Retype the lines of the collected data from the very first one up to and including the line with "Action: click(x=116, y=75)".

BEGIN DATA FOR THIS EXERCISE

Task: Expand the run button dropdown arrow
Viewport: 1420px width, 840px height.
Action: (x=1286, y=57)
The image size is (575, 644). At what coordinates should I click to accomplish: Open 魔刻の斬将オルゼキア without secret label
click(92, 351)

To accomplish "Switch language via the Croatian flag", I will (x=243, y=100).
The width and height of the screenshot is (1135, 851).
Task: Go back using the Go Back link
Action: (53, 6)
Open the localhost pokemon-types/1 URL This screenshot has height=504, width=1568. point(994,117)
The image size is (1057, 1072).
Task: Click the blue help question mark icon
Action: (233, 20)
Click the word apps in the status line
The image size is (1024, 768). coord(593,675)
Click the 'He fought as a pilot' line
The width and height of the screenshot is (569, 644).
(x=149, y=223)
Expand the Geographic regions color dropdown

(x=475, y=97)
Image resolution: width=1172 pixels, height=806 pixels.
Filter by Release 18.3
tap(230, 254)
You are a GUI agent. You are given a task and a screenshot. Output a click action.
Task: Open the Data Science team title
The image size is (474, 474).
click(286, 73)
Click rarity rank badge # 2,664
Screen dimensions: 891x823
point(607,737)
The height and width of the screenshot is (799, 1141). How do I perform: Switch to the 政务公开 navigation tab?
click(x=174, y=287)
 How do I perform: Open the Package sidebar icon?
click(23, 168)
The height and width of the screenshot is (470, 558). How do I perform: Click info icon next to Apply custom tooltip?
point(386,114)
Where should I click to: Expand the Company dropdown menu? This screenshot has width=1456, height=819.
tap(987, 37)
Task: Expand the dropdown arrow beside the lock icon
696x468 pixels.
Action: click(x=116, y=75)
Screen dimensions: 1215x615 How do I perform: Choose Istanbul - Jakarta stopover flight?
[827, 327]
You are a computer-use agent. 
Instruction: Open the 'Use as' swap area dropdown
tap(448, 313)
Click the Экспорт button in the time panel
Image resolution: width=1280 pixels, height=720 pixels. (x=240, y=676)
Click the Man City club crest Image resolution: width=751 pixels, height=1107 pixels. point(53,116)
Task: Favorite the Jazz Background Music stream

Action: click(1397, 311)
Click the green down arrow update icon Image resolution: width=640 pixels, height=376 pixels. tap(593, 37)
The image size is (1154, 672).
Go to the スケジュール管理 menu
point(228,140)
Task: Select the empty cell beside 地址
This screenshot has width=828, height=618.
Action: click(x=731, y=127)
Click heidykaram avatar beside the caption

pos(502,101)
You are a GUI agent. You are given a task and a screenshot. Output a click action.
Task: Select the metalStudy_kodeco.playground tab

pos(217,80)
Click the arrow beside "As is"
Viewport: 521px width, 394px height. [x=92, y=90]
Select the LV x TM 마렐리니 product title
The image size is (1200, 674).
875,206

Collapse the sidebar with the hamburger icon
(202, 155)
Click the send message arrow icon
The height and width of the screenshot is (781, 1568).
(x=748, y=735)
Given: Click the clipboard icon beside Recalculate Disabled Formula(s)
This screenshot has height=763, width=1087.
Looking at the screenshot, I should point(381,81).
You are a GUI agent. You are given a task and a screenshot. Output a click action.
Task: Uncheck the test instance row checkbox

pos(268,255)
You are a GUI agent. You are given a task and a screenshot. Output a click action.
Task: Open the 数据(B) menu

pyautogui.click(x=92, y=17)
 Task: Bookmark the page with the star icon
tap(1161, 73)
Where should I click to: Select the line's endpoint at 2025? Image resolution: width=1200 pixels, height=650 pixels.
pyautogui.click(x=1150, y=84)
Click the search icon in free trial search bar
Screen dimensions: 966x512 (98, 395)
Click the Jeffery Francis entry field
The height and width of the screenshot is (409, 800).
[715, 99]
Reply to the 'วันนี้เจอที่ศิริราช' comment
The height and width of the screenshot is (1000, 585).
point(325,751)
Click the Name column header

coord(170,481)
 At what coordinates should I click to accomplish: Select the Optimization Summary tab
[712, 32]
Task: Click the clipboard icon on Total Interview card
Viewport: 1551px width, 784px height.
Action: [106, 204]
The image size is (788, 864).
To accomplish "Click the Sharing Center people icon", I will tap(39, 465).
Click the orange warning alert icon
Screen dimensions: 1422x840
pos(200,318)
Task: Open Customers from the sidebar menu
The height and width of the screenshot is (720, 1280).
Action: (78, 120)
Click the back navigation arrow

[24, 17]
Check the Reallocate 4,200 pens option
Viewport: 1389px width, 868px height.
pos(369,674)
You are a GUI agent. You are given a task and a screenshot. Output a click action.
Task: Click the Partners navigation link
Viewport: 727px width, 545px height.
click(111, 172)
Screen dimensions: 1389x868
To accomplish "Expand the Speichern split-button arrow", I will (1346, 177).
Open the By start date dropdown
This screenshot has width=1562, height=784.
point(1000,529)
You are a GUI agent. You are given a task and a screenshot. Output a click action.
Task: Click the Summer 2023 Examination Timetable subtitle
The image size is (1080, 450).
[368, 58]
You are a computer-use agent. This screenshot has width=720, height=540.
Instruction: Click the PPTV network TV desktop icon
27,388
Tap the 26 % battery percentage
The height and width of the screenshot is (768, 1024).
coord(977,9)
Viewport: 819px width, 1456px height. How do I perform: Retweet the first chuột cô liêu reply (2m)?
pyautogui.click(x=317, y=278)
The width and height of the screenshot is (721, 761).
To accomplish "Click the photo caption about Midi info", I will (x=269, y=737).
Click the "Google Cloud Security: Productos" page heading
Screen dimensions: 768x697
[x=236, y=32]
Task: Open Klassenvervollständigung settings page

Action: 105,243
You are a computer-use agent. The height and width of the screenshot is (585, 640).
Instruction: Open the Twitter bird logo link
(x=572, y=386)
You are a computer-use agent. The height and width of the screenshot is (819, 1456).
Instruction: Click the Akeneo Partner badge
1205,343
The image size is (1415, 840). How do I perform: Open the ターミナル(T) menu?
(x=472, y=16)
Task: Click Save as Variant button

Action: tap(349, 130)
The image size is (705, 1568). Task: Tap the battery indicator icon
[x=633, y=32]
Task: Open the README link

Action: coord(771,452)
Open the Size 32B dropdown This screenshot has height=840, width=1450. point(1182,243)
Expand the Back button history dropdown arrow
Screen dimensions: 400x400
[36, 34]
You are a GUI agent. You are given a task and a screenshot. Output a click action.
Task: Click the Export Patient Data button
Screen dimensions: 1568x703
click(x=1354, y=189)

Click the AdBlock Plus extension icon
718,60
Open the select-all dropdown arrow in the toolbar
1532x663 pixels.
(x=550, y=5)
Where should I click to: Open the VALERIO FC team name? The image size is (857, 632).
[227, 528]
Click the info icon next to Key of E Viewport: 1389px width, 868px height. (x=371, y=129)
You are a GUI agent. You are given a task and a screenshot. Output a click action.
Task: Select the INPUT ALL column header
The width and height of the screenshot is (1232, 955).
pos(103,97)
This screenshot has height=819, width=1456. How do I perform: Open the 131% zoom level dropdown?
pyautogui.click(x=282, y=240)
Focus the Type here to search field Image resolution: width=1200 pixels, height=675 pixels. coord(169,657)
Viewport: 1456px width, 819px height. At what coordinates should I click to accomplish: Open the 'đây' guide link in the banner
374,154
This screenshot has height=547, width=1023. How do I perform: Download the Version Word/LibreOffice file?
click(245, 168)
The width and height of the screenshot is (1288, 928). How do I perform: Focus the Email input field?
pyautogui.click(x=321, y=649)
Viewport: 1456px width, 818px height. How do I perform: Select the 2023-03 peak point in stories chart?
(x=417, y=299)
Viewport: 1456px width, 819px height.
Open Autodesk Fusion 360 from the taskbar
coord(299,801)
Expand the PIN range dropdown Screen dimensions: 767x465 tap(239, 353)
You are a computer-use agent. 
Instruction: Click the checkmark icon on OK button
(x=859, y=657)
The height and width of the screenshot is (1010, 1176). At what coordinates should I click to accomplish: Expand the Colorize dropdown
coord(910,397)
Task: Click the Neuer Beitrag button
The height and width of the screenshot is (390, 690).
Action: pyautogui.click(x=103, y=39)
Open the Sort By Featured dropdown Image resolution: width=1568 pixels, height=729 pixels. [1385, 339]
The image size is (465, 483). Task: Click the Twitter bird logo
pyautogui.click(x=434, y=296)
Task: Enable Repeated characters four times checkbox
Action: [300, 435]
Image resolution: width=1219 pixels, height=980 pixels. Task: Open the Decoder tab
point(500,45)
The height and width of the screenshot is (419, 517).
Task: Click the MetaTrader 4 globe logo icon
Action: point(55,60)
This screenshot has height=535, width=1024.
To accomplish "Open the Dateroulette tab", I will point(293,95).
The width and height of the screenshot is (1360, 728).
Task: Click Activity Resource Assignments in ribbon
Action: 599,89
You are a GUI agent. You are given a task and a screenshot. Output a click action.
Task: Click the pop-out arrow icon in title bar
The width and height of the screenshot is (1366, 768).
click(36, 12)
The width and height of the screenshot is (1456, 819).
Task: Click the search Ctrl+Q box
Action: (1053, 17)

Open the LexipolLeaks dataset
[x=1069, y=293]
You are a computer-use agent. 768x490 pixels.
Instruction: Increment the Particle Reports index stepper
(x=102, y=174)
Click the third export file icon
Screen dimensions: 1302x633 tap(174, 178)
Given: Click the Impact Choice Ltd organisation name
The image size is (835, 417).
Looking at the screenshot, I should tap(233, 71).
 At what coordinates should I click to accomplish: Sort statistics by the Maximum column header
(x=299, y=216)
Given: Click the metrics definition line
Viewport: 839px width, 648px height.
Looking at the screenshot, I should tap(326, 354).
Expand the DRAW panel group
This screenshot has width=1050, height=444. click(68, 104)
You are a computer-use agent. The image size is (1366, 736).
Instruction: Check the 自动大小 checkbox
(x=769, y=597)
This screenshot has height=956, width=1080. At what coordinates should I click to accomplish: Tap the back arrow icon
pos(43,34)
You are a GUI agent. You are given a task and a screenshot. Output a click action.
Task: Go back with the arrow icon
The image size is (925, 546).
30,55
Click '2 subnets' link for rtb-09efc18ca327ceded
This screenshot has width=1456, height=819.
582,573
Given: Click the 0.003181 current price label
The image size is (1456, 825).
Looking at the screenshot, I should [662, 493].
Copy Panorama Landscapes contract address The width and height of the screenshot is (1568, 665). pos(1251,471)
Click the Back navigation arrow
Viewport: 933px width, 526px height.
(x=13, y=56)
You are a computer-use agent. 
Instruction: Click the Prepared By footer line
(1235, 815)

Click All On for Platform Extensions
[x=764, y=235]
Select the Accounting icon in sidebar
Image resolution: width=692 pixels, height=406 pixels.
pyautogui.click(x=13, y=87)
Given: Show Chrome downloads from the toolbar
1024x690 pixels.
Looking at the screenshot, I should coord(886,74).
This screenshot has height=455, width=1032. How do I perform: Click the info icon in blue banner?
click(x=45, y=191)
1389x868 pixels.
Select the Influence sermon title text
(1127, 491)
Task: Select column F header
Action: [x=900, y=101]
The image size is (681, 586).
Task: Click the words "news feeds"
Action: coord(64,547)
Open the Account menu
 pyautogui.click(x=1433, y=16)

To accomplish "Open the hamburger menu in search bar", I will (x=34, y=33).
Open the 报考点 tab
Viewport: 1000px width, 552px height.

END DATA FOR THIS EXERCISE

**ANSWER TO THIS TASK:**
Task: Expand the run button dropdown arrow
Viewport: 1420px width, 840px height.
Action: (x=1286, y=57)
The image size is (575, 644). At what coordinates should I click to accomplish: Open 魔刻の斬将オルゼキア without secret label
click(92, 351)

To accomplish "Switch language via the Croatian flag", I will (x=243, y=100).
The width and height of the screenshot is (1135, 851).
Task: Go back using the Go Back link
Action: (53, 6)
Open the localhost pokemon-types/1 URL This screenshot has height=504, width=1568. point(994,117)
The image size is (1057, 1072).
Task: Click the blue help question mark icon
Action: (233, 20)
Click the word apps in the status line
The image size is (1024, 768). coord(593,675)
Click the 'He fought as a pilot' line
The width and height of the screenshot is (569, 644).
(x=149, y=223)
Expand the Geographic regions color dropdown

(x=475, y=97)
Image resolution: width=1172 pixels, height=806 pixels.
Filter by Release 18.3
tap(230, 254)
You are a GUI agent. You are given a task and a screenshot. Output a click action.
Task: Open the Data Science team title
The image size is (474, 474).
click(286, 73)
Click rarity rank badge # 2,664
Screen dimensions: 891x823
point(607,737)
The height and width of the screenshot is (799, 1141). How do I perform: Switch to the 政务公开 navigation tab?
click(x=174, y=287)
 How do I perform: Open the Package sidebar icon?
click(23, 168)
The height and width of the screenshot is (470, 558). How do I perform: Click info icon next to Apply custom tooltip?
point(386,114)
Where should I click to: Expand the Company dropdown menu? This screenshot has width=1456, height=819.
tap(987, 37)
Task: Expand the dropdown arrow beside the lock icon
696x468 pixels.
Action: click(x=116, y=75)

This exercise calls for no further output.